# Text Generation Web UI Containerized Deployment Solution: One-Click Launch of Multi-Backend Large Model Inference Environment

> A complete Docker image based on Ubuntu 22.04 LTS and CUDA 12.8.1, integrating development tools like Text Generation Web UI, Jupyter Lab, and code-server, supporting multiple LLM inference backends, and optimized for the RunPod cloud platform.

- 板块: [Openclaw Llm](https://www.zingnex.cn/en/forum/board/openclaw-llm)
- 发布时间: 2026-04-04T08:14:56.000Z
- 最近活动: 2026-04-04T08:19:41.564Z
- 热度: 159.9
- 关键词: Docker, LLM, Text Generation Web UI, 容器化, GPU推理, RunPod, 模型部署, Gradio
- 页面链接: https://www.zingnex.cn/en/forum/thread/text-generation-web-ui
- Canonical: https://www.zingnex.cn/forum/thread/text-generation-web-ui
- Markdown 来源: floors_fallback

---

## Introduction / Main Post: Text Generation Web UI Containerized Deployment Solution: One-Click Launch of Multi-Backend Large Model Inference Environment

A complete Docker image based on Ubuntu 22.04 LTS and CUDA 12.8.1, integrating development tools like Text Generation Web UI, Jupyter Lab, and code-server, supporting multiple LLM inference backends, and optimized for the RunPod cloud platform.

## Background Introduction

With the rapid development of Large Language Models (LLMs), more and more developers and researchers need to quickly deploy model inference environments locally or in the cloud. However, configuring GPU drivers, CUDA toolchains, Python environments, and various inference frameworks is often time-consuming and error-prone. Containerization technology provides an elegant solution to this pain point.

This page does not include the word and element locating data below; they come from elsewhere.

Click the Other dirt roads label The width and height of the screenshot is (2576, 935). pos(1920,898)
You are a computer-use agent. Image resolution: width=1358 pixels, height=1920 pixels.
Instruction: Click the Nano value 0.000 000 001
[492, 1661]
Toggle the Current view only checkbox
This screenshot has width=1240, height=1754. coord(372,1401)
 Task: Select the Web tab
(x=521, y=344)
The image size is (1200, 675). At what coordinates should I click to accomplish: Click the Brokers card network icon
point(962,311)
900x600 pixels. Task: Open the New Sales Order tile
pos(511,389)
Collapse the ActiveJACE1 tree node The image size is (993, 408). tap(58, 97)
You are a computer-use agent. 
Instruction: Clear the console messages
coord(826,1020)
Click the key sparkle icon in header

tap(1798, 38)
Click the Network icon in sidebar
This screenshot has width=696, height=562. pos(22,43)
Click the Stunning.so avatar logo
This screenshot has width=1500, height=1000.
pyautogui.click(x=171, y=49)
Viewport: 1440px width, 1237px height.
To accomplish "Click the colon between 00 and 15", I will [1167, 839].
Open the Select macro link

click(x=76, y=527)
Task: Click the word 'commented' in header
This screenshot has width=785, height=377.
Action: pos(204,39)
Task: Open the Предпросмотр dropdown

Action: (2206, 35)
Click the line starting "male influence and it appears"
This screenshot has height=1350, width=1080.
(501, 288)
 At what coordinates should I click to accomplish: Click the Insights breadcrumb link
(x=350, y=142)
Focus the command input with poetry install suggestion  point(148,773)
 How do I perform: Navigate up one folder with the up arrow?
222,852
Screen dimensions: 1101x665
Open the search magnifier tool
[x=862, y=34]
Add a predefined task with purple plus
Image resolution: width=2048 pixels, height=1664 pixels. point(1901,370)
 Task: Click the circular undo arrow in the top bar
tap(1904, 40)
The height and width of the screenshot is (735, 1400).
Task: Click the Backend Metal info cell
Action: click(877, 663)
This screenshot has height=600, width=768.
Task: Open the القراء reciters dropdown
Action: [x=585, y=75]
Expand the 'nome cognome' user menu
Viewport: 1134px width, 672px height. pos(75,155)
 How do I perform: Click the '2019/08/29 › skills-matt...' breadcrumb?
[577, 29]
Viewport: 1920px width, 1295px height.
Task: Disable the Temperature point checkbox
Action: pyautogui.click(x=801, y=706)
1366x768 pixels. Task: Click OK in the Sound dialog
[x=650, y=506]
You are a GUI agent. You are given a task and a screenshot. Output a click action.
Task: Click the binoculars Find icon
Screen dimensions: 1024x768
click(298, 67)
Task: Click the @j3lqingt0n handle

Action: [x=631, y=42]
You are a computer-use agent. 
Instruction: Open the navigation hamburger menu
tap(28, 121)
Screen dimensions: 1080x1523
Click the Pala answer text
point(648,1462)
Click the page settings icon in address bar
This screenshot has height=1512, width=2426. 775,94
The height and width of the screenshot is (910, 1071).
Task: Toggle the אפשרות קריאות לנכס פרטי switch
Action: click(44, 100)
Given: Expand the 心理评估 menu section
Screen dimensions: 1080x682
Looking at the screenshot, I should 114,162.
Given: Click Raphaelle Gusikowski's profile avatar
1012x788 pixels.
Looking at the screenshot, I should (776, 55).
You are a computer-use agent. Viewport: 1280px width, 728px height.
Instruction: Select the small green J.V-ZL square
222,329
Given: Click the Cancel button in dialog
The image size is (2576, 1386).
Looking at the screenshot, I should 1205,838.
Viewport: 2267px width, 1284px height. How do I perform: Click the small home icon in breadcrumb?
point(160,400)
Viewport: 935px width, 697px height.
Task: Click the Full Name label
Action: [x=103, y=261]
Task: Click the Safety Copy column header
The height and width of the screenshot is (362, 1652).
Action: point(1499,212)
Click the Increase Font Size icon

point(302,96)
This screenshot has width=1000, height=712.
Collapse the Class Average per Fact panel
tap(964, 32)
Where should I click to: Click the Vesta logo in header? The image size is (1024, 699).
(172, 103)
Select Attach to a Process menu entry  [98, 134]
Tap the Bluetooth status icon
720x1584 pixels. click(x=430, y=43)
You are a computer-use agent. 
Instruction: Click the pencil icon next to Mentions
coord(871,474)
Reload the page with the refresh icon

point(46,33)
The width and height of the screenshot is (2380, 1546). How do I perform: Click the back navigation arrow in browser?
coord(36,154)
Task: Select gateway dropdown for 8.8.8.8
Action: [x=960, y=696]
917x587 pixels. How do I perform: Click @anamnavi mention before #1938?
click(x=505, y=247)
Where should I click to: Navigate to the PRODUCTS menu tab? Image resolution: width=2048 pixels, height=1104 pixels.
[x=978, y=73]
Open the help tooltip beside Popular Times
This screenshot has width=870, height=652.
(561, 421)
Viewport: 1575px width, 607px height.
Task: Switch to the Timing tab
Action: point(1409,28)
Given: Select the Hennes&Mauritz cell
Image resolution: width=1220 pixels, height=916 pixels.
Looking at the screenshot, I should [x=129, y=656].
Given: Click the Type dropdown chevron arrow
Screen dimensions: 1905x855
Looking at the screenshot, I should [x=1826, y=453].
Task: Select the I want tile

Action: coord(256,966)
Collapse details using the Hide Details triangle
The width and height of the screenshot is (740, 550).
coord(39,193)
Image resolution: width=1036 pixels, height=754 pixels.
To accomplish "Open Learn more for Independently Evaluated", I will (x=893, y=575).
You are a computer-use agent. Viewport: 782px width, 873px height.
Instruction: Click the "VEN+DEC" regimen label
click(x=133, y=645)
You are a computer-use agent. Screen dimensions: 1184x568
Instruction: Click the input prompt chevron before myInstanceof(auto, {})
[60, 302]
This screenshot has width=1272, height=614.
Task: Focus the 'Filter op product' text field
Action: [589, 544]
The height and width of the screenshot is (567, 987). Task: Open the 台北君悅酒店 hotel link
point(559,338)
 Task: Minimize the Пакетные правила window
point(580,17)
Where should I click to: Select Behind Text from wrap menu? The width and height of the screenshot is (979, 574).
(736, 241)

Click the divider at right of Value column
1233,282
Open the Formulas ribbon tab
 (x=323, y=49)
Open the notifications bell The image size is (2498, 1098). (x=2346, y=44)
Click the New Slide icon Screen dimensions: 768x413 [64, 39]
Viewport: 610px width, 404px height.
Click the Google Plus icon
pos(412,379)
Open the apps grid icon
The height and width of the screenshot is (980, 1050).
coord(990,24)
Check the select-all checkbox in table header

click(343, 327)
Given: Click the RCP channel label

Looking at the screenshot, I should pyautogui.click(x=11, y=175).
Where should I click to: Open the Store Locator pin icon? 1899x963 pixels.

Today we introduce the **text-generation-docker** project, a complete Docker image solution maintained by community developer ashleykleynhans. Based on the mature Text Generation Web UI project, it packages the large model inference environment into a ready-to-use container, reducing the deployment process from hours to minutes.

## Project Overview

This Docker image is designed specifically for GPU cloud platforms like RunPod, but it also works in any environment that supports NVIDIA Docker. The image uses Ubuntu 22.04 LTS as the base system, pre-installed with CUDA 12.8.1 and Python 3.13, ensuring compatibility with the latest GPU hardware and software ecosystem.

The core tech stack includes:

- **Base Environment**: Ubuntu 22.04 LTS + CUDA 12.8.1 + Python 3.13
- **Deep Learning Framework**: PyTorch 2.9.1
- **Core Application**: Text Generation Web UI v4.3.3 (Gradio-based web interface)
- **Development Tools**: Jupyter Lab, code-server (VS Code web version)
- **Auxiliary Tools**: runpodctl, OhMyRunPod, rclone, croc, etc.

## Core Capabilities of Text Generation Web UI

As the core component of the image, Text Generation Web UI is a feature-rich open-source project that provides an intuitive web interface for interacting with large language models. Its biggest feature is support for multiple inference backends, allowing users to flexibly choose based on model type and hardware conditions.

Supported backends include:

- **Transformers**: Official Hugging Face implementation with the best compatibility
- **llama.cpp**: Quantized inference solution optimized for consumer hardware
- **ExLlama**: Efficient inference focused on Llama series models
- **AutoGPTQ** and **AutoAWQ**: Support for GPTQ and AWQ quantization formats
- **TensorRT-LLM**: High-performance inference on NVIDIA GPUs

This multi-backend support means users can load and switch between different types of models in the same interface without configuring a separate environment for each model.

## Key Features of the Image

In addition to core model inference capabilities, this Docker image also integrates a wealth of development and operation tools to form a complete workflow:

## Multi-Port Service Architecture

The image exposes multiple service ports simultaneously, each with a clear purpose:

- **Port 3000**: Text Generation Web UI main interface
- **Port 5000**: OpenAI/Anthropic-compatible API interface
- **Port 7777**: code-server web-based code editor
- **Port 8888**: Jupyter Lab interactive development environment
- **Port 2999**: RunPod file upload service

This design allows users to complete the entire workflow from model inference to code development in a browser without installing any software locally.

## Flexible Environment Configuration

The image provides multiple environment variables to adjust runtime behavior:

- `VENV_PATH`: Custom Python virtual environment path
- `JUPYTER_LAB_PASSWORD`: Set access password for Jupyter Lab
- `DISABLE_AUTOLAUNCH`: Disable automatic Web UI launch (suitable for custom startup processes)
- `HF_TOKEN`: Configure Hugging Face token to access restricted models

## Log Management

The running logs of Text Generation Web UI are uniformly output to `/workspace/logs/textgen.log`, making it easy for users to view them in real time using the `tail -f` command, allowing monitoring of the running status without interrupting the service.